> REQUIRED ACTION
Please return the data from the line containing "At what (x,y)" through the line containing "Looking at the" word for word, leaving out the pictures.

> RECORDS FOR THE EXERCISE

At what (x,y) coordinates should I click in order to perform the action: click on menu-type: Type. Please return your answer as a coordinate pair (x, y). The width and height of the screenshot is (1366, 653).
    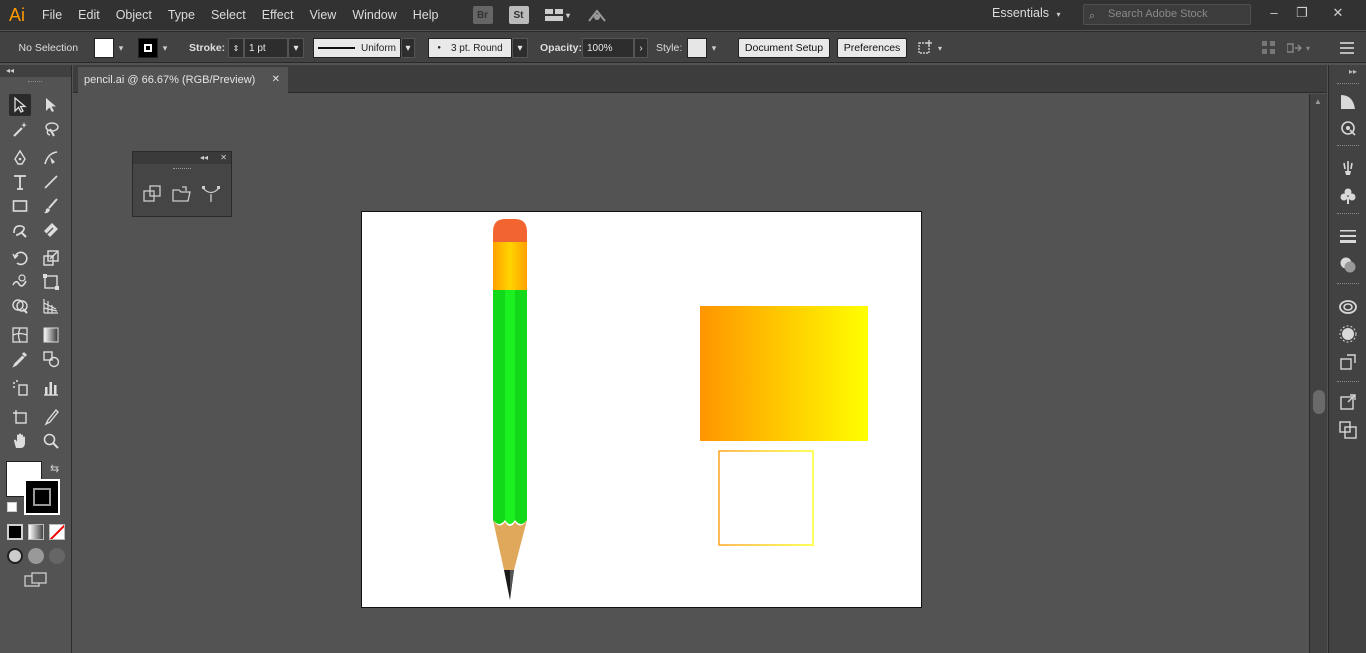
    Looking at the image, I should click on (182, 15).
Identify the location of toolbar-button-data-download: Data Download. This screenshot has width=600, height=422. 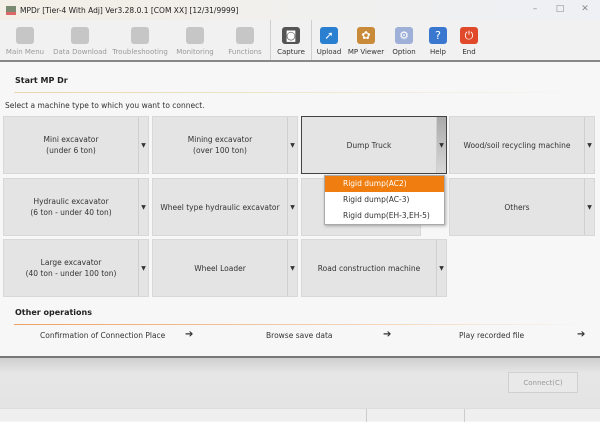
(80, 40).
---
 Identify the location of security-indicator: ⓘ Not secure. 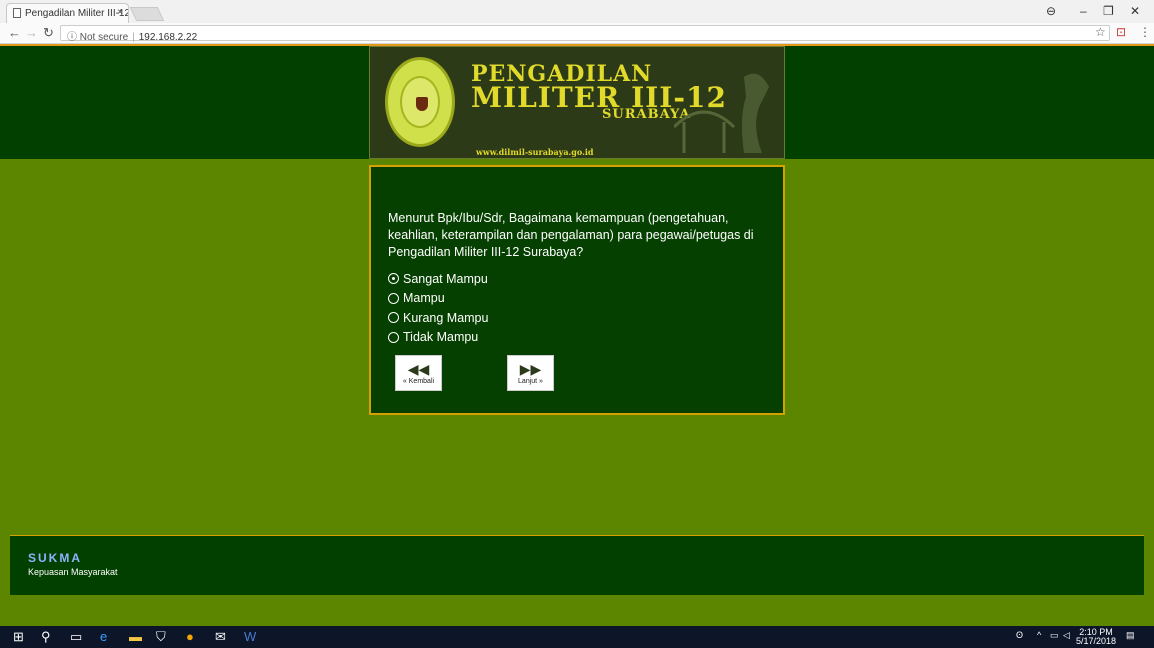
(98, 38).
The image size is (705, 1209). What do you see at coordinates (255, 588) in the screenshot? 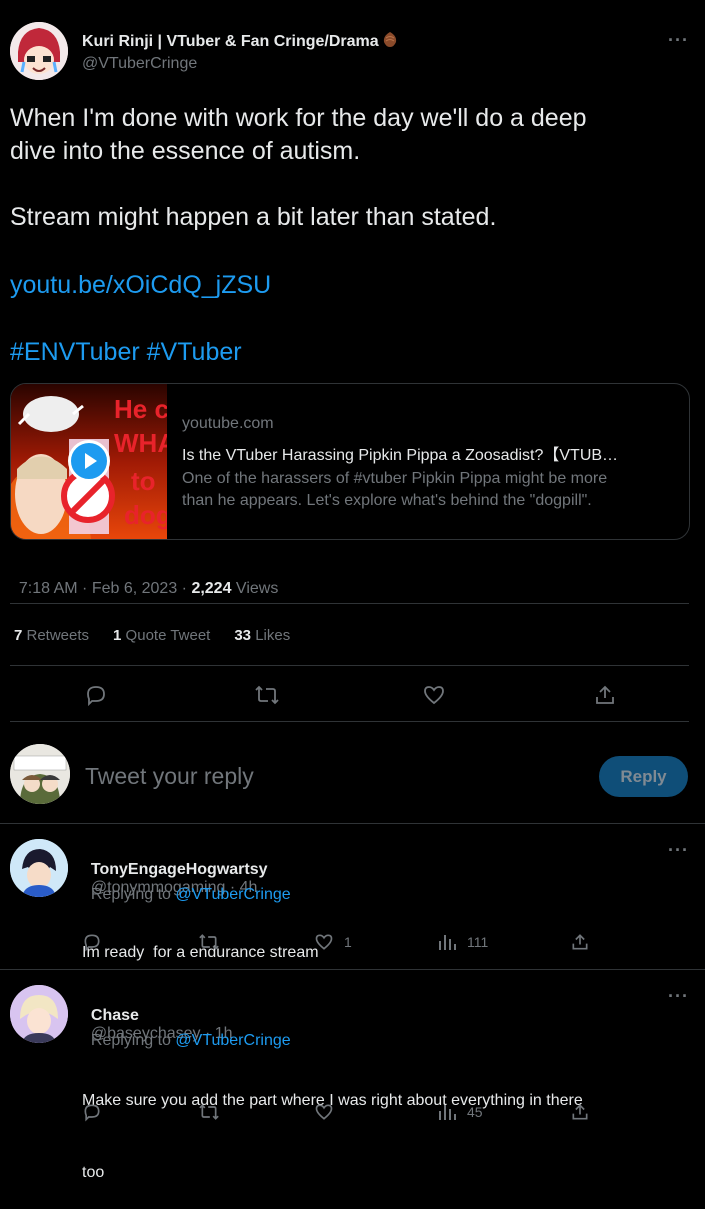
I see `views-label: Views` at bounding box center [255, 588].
* * *
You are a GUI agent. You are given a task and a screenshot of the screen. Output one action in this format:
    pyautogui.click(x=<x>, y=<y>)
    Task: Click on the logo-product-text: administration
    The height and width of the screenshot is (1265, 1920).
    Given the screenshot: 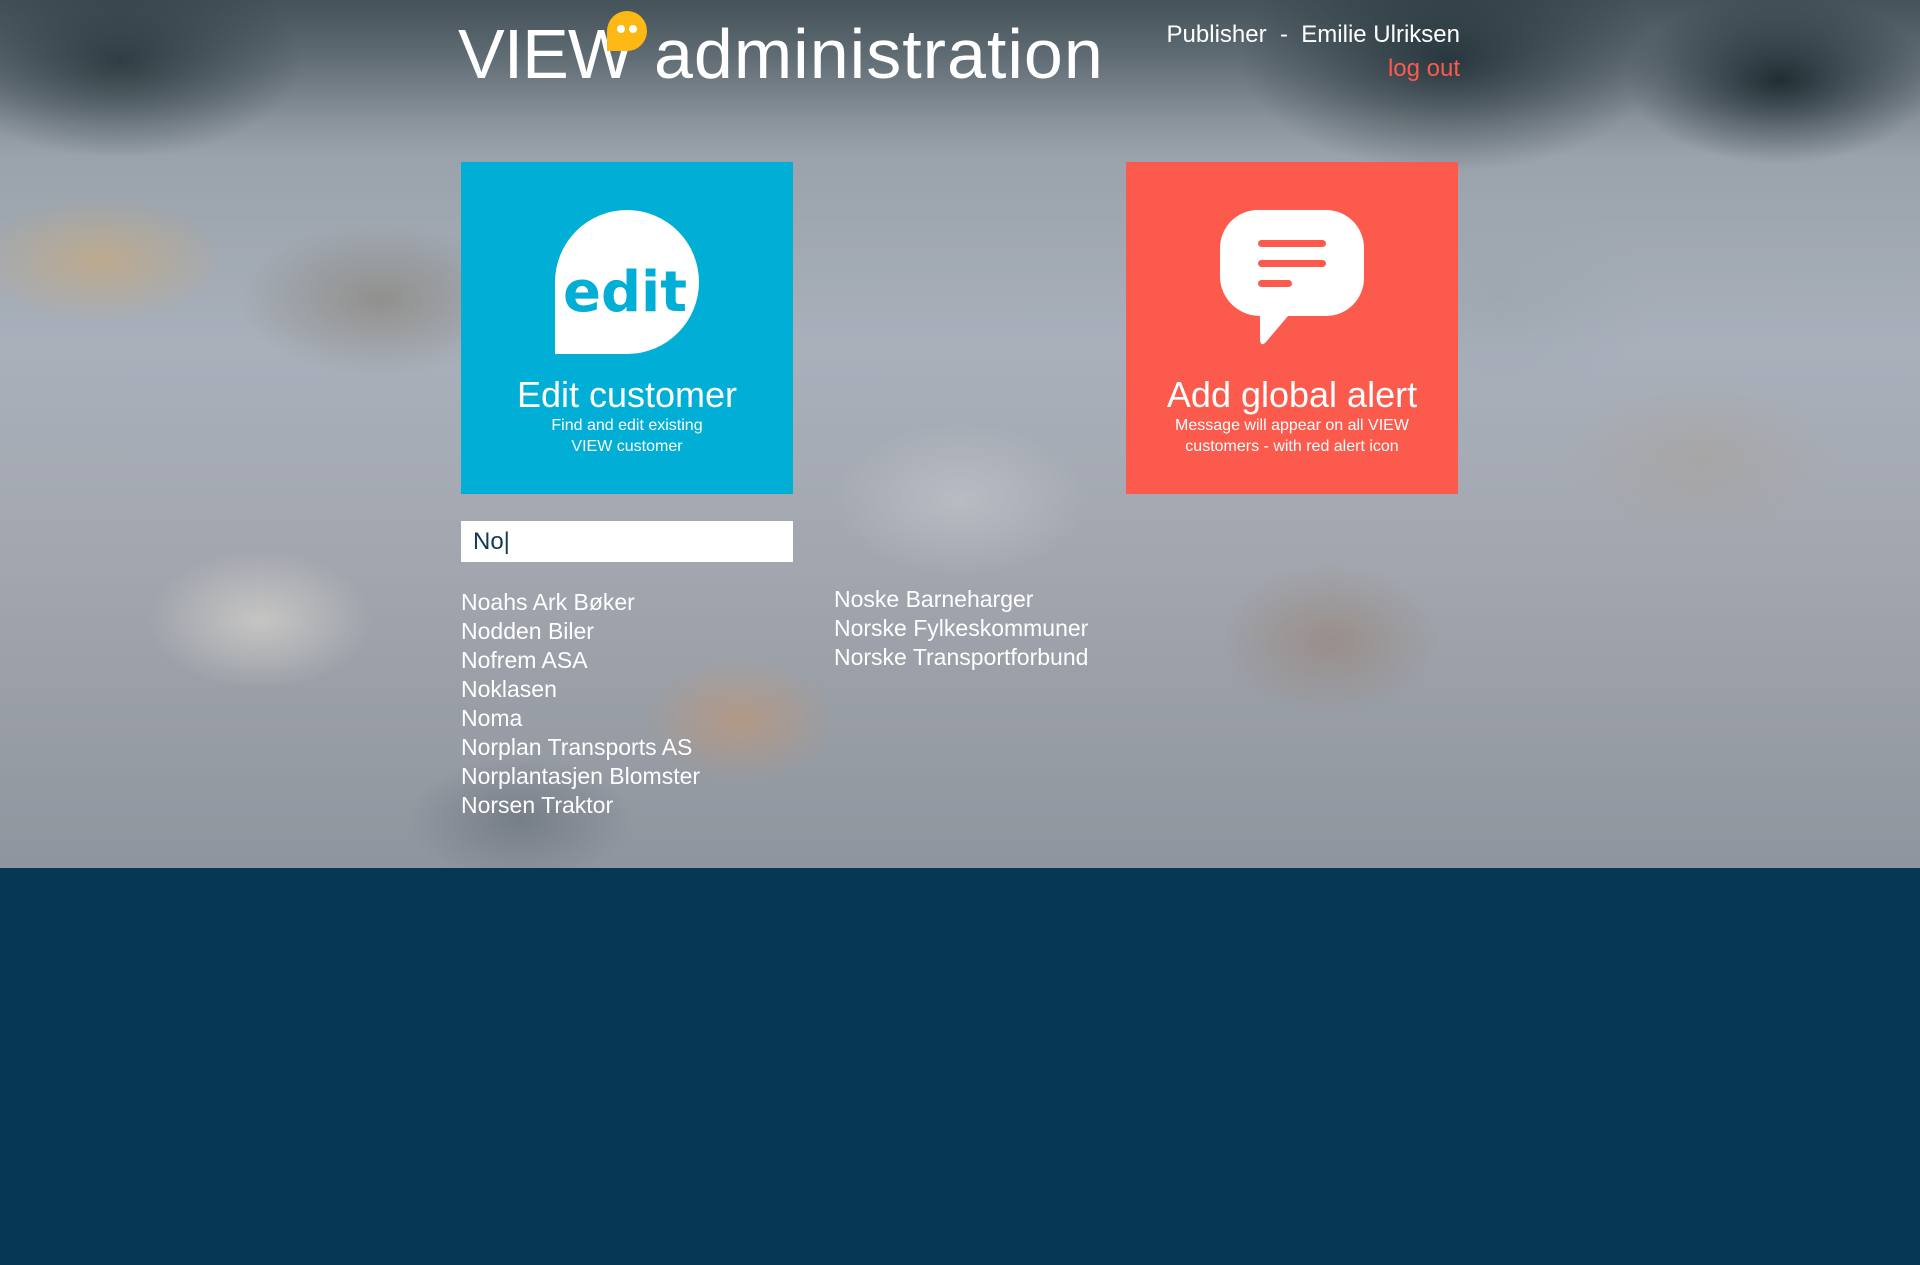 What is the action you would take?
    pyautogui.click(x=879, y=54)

> TASK SOLUTION
At what (x,y) coordinates should I click in order to perform the action: click on menu-type: Type. Please return your answer as a coordinate pair (x, y). The width and height of the screenshot is (1366, 653).
    Looking at the image, I should click on (182, 15).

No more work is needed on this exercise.